If you or your business is considering entering into a verbal or oral contract, there are steps you can take to protect yourself from the potential consequences of entering into an enforceable yet unwritten agreement. First, clearly establish in writing that all promises and agreements are contained in the written contract, and that the contract may not be amended, changed, or modified by an oral agreement. Second, this will prevent future cases like the cases listed above, however in practice it is important to discuss the terms of any agreements with the other party to avoid potential liability down the road. Third, put all agreements in writing so as to have a permanent record you can refer to if problems arise. If it’s already too late and you’re already involved in a dispute involving a verbal contract, here are additional steps you can take to increase your chances of protecting your rights: Another benefit to having all business dealings in writing is that if there is ever a dispute, your case could be given precedence over any oral contract. If you or your business is entering into an oral contract and you want to make sure it stays "oral" (as opposed to becoming "written"), the best thing to do is to consult with an attorney who can help identify specific ways to avoid the oral contract from being enforced in Texas.

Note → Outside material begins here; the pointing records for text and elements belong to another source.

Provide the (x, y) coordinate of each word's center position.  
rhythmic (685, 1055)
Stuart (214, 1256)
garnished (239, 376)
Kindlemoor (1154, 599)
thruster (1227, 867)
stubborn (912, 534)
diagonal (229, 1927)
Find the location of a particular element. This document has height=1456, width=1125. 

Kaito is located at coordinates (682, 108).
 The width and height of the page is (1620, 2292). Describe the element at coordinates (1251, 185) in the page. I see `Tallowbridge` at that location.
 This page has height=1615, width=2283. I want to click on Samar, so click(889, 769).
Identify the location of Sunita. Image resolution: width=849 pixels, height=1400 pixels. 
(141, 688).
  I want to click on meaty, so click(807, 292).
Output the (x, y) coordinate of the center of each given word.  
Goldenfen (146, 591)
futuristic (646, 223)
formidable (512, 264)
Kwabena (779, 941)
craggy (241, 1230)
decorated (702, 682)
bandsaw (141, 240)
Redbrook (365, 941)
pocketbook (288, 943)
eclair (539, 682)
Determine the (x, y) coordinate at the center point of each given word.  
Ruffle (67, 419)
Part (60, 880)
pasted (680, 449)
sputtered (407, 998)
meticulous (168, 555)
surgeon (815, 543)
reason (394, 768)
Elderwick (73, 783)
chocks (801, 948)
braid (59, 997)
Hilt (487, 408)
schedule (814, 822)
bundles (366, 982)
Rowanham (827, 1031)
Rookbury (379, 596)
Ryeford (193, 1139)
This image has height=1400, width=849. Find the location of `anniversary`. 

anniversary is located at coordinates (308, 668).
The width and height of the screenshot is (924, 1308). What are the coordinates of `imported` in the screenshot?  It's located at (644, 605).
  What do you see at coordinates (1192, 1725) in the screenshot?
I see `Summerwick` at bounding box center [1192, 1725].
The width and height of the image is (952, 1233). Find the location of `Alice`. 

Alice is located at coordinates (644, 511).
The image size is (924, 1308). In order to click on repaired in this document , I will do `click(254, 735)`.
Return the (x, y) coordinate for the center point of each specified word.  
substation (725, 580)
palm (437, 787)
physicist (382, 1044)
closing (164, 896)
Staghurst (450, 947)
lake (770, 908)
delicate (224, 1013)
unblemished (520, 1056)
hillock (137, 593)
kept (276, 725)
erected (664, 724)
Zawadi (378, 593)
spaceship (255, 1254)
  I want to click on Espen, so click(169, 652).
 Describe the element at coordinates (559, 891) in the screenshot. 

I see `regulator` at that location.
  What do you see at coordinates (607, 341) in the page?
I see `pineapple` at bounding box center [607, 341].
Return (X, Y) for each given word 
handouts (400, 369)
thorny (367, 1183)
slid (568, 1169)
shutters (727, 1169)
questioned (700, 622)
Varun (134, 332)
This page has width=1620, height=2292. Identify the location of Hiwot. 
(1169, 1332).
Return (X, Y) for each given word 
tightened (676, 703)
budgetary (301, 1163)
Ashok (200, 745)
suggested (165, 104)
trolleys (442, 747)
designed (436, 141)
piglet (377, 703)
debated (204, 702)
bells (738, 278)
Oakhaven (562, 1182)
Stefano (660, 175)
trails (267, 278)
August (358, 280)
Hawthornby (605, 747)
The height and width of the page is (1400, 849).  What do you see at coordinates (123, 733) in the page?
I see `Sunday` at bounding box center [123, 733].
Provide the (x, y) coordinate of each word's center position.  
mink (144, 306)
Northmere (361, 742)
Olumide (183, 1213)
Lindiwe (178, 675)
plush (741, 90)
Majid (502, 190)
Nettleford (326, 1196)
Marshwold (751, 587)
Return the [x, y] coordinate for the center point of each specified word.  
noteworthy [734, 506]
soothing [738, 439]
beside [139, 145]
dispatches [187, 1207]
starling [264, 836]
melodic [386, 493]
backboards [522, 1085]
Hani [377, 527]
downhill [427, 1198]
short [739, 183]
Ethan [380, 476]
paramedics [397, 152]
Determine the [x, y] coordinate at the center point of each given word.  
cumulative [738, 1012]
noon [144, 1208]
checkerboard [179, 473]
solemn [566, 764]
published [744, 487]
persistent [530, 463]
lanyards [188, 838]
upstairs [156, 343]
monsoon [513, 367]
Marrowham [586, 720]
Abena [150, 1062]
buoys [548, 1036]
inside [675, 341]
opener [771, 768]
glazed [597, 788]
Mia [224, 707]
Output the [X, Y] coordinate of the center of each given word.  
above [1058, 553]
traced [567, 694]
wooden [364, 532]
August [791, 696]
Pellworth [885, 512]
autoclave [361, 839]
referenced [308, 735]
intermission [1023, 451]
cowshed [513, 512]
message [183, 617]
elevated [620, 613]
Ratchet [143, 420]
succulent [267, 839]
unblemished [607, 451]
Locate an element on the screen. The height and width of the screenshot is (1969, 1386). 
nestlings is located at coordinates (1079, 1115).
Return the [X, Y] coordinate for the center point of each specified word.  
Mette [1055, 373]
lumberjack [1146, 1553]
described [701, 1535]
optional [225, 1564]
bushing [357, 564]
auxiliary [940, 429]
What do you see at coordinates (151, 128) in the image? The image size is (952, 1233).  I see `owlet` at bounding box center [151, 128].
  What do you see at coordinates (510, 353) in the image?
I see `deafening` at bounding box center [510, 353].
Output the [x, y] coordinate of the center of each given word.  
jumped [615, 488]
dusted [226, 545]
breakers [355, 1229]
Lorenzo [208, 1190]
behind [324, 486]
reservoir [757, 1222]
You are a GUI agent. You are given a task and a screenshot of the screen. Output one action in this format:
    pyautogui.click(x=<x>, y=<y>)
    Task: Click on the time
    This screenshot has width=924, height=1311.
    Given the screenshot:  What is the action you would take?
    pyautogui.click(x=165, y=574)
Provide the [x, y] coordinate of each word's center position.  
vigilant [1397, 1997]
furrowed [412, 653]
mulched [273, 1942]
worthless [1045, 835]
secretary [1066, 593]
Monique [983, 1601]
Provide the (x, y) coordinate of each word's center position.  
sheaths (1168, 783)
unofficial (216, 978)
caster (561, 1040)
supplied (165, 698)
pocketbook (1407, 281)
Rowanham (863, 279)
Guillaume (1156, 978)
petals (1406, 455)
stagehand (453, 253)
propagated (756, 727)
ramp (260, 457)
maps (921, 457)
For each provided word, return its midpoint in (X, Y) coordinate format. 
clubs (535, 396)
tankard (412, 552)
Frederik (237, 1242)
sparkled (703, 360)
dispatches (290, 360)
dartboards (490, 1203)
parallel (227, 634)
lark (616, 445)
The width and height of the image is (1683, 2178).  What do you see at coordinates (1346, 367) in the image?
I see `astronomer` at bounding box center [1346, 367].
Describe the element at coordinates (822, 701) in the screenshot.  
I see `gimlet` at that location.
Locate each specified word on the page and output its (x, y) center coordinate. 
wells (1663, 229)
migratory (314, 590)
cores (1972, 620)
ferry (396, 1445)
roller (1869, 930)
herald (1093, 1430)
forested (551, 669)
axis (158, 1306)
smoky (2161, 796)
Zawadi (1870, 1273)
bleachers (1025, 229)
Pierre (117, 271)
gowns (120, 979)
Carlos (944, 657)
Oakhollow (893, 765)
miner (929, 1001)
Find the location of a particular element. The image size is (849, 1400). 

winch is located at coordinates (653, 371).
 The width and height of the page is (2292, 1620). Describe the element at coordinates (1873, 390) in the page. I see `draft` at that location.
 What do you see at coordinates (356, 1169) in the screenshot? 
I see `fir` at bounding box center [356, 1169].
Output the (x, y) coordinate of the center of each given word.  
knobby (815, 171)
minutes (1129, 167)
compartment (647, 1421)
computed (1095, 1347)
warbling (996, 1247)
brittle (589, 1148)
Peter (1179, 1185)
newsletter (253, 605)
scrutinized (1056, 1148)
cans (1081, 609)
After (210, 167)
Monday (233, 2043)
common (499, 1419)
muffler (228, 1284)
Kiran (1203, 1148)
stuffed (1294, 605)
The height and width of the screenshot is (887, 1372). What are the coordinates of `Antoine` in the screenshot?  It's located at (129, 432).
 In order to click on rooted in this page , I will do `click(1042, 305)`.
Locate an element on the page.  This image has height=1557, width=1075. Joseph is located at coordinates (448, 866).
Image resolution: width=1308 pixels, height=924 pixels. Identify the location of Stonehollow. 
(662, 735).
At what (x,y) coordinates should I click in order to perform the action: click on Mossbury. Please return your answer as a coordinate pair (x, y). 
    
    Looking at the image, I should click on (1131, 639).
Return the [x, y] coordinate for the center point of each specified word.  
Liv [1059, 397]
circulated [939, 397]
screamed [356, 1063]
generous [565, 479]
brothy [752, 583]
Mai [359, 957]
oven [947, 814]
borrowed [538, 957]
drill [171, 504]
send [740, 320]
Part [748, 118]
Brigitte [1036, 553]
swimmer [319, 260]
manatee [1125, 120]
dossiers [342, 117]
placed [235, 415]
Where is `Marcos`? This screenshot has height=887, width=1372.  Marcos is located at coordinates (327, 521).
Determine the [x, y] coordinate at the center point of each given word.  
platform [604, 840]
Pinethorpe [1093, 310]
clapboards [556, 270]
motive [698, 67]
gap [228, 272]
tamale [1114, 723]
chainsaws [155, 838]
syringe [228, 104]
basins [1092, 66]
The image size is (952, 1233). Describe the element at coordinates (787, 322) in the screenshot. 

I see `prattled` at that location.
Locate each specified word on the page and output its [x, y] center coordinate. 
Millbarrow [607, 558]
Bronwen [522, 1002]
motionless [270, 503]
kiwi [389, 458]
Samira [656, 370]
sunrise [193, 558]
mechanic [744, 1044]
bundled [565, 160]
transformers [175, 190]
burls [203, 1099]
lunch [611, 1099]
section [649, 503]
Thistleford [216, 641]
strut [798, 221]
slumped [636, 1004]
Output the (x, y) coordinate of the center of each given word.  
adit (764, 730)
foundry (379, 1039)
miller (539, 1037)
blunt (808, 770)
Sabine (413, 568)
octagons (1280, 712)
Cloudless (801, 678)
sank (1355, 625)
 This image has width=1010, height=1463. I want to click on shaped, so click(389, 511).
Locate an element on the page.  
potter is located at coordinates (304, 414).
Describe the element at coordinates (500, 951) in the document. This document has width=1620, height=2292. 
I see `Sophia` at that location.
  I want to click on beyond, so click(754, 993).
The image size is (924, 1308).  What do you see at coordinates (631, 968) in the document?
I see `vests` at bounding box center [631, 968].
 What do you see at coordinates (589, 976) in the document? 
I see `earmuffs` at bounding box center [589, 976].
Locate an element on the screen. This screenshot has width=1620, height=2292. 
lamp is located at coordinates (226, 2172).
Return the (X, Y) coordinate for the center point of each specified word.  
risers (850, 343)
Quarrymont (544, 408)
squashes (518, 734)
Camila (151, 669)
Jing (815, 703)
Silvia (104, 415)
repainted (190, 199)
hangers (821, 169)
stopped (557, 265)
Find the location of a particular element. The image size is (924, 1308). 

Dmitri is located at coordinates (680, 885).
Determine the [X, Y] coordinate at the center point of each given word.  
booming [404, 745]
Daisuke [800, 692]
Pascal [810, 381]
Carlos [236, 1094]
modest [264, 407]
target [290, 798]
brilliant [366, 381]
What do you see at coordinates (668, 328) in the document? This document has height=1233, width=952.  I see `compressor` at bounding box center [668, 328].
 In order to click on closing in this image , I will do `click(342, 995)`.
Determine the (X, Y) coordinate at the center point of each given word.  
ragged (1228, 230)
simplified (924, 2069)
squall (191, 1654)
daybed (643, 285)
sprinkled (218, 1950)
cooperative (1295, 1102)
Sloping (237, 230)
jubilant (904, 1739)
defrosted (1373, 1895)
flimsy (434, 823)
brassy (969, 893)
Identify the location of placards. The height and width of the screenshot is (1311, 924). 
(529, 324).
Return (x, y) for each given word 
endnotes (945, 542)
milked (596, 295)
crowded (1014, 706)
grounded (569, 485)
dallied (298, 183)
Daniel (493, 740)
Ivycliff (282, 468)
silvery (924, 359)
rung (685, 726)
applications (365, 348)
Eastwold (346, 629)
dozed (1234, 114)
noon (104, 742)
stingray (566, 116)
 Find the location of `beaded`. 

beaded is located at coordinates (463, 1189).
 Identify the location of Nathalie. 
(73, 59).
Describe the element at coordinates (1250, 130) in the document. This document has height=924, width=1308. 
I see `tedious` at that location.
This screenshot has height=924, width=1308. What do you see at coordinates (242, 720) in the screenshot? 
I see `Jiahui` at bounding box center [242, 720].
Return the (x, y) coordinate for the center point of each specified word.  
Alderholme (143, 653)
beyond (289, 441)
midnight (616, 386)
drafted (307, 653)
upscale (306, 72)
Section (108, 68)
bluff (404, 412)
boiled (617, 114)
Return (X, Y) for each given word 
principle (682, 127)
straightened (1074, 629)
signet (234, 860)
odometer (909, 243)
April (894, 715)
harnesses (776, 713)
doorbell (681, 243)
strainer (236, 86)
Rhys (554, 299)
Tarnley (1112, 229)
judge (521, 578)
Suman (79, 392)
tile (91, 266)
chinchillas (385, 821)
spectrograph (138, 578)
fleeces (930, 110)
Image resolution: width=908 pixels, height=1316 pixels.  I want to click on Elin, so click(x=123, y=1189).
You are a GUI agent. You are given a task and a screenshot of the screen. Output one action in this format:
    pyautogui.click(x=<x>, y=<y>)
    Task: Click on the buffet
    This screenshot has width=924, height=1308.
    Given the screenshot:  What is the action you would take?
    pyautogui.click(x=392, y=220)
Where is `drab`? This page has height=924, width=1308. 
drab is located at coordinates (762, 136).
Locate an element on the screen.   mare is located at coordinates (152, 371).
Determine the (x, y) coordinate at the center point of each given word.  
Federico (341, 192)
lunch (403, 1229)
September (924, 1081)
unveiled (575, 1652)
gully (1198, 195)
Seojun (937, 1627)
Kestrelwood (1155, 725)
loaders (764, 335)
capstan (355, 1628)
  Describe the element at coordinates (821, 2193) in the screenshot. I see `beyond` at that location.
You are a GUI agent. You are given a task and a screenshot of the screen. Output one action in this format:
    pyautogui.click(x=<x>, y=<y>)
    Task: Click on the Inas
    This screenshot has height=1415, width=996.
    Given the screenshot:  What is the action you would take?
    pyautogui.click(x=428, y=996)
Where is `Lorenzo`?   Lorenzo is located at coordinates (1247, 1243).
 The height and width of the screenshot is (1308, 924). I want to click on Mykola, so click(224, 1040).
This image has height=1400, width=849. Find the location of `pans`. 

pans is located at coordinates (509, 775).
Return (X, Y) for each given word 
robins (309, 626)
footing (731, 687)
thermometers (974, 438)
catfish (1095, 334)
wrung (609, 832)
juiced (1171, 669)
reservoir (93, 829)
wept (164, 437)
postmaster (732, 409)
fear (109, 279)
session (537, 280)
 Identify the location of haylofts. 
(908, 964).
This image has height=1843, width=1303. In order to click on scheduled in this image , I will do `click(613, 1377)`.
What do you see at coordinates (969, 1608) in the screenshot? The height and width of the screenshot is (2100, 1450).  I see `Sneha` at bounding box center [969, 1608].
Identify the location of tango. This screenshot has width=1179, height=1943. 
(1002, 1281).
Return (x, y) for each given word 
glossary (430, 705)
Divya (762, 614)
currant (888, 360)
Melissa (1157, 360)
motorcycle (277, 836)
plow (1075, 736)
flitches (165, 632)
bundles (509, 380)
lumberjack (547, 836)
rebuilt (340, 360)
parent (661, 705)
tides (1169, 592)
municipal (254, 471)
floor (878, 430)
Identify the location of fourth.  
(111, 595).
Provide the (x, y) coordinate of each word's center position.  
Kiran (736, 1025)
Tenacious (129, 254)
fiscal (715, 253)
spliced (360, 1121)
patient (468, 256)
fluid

Conclusion and Key Takeaways

Fundamentally, a verbal contract can be legally binding in Texas, but as the case law shows, it’s just not practical. Oral contracts are typically fraught with potential misunderstandings and varying recollections that may or may not have occurred. Without proof of the specific terms of the agreement, it’s almost impossible to prove anything definitively in an oral contract dispute. Furthermore, when relying on verbal contracts , you will likely be ending up in the court system more often than not. It almost always turns out that both parties wish they had a written contract to prove their side of the story. Therefore, in the end, a written contract will save time, money, and effort, even if the written contract is not the initial agreement between the parties. Just simply follow the general rule of thumb given above, that unless the statute of frauds applies, you are better protected with a written agreement.